BACKGROUND AND AIMS
Brivaracetam (BRV) is the latest approved antiepileptic drug and acts as a synaptic vesicle protein 2A ligand.1 The aim of the present study was to evaluate the efficacy and tolerability of BRV in everyday clinical practice.
METHODS AND MATERIALS
In this retrospective, observational, multicentre study, data from epilepsy patients receiving BRV any time from January 2018 to July 2019 were analysed. Patients aged ≥16 years affected by a variety of epilepsy types and having at least one follow-up (1–6 months) after dose titration were included.
The study included 156 consecutive patients. Patients’ demographic characteristics are shown in Table 1. There were 82 males and 74 females. The mean age was 40 years of age (16–84 years), the mean duration of epilepsy was 21 years, and 39% had drug-resistant epilepsy. Of the 156 patients, 81% were diagnosed with focal onset epilepsy, 16% with generalised seizures, and 3% had unclassified seizures. The mean cosponsored drugs with the BRV treatment were 2.28 at baseline. Of the patients, 102 patients were treated with levetiracetam (LEV) in the past, 85 (83%) of whom were treated with LEV at the baseline. Nine patients received BRV as monotherapy as a switching therapy, mainly after LEV.
After BRV treatment, the rate of ≥50% response was 36%. Seizure freedom was achieved in 56 (39%) patients, while 15% remained unchanged. Six patients (4%) were recorded with increased seizure frequency, while the remaining 9% had a response less than 50%.

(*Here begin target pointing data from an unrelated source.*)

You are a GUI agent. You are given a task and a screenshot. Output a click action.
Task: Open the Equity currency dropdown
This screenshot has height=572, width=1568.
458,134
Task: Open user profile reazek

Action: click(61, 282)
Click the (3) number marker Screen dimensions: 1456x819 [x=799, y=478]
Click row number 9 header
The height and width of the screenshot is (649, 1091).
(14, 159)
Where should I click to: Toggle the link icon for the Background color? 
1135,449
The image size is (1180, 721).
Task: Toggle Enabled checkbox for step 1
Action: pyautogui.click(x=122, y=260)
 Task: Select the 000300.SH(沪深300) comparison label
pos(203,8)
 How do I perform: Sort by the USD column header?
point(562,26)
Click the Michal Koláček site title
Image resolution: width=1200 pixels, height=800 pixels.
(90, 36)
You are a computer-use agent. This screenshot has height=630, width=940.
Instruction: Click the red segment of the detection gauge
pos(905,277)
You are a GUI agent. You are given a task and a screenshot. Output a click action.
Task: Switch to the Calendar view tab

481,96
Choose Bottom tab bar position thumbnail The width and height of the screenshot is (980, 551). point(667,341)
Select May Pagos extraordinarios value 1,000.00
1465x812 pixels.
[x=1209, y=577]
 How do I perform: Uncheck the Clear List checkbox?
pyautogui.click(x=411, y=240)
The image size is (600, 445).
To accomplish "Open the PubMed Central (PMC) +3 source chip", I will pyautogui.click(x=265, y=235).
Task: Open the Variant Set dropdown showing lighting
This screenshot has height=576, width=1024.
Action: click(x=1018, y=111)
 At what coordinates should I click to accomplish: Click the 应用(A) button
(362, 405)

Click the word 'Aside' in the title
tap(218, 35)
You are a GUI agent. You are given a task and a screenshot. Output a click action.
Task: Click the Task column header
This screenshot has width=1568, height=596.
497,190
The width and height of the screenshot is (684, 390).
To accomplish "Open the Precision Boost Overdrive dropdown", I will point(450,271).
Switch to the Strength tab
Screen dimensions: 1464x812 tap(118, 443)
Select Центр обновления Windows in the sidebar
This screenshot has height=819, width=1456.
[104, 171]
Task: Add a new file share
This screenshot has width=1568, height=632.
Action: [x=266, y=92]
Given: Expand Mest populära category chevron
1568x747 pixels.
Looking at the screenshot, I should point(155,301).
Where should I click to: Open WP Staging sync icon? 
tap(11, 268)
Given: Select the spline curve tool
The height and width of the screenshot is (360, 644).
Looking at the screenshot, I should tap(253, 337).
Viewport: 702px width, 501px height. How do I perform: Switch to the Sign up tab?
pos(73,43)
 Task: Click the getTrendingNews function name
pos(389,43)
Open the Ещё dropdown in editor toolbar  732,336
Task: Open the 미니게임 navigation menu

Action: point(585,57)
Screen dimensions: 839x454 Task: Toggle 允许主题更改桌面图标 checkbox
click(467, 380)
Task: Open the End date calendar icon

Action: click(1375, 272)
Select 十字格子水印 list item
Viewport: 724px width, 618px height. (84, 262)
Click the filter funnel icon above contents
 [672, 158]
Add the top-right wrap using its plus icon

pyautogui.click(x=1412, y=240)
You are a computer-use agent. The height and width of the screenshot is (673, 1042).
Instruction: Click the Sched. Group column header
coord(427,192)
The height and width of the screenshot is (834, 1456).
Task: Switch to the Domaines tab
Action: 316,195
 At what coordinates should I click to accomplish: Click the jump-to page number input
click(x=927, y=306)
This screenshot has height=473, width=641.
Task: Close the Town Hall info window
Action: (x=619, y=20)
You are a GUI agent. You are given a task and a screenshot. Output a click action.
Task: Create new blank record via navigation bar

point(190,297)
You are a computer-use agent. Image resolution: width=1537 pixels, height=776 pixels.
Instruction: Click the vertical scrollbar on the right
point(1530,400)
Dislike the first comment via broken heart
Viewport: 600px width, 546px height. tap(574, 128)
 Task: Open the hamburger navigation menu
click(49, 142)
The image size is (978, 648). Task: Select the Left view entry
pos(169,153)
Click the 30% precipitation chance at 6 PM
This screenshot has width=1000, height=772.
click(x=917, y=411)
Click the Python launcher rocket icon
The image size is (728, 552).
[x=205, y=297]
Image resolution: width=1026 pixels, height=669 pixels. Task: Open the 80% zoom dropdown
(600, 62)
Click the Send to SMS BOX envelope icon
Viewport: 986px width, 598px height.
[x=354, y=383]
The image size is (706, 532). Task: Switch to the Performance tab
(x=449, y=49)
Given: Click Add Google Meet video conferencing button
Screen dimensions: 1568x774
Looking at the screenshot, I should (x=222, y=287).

Twenty-six patients (17%) showed clinically significant adverse events, but none were life threatening. Among them, 18 patients had non-behavioural side effects (headache, fatigue, etc.) and eight patients had behavioural changes (such as aggressiveness and depression). Sixteen patients discontinued BRV after the first follow-up. The reasons for discontinuation were lack of efficacy (two patients), adverse events (10 patients), or both (four patients).
BRV appears to be an effective, easy to use, and safe antiepileptic drug in the clinical setting.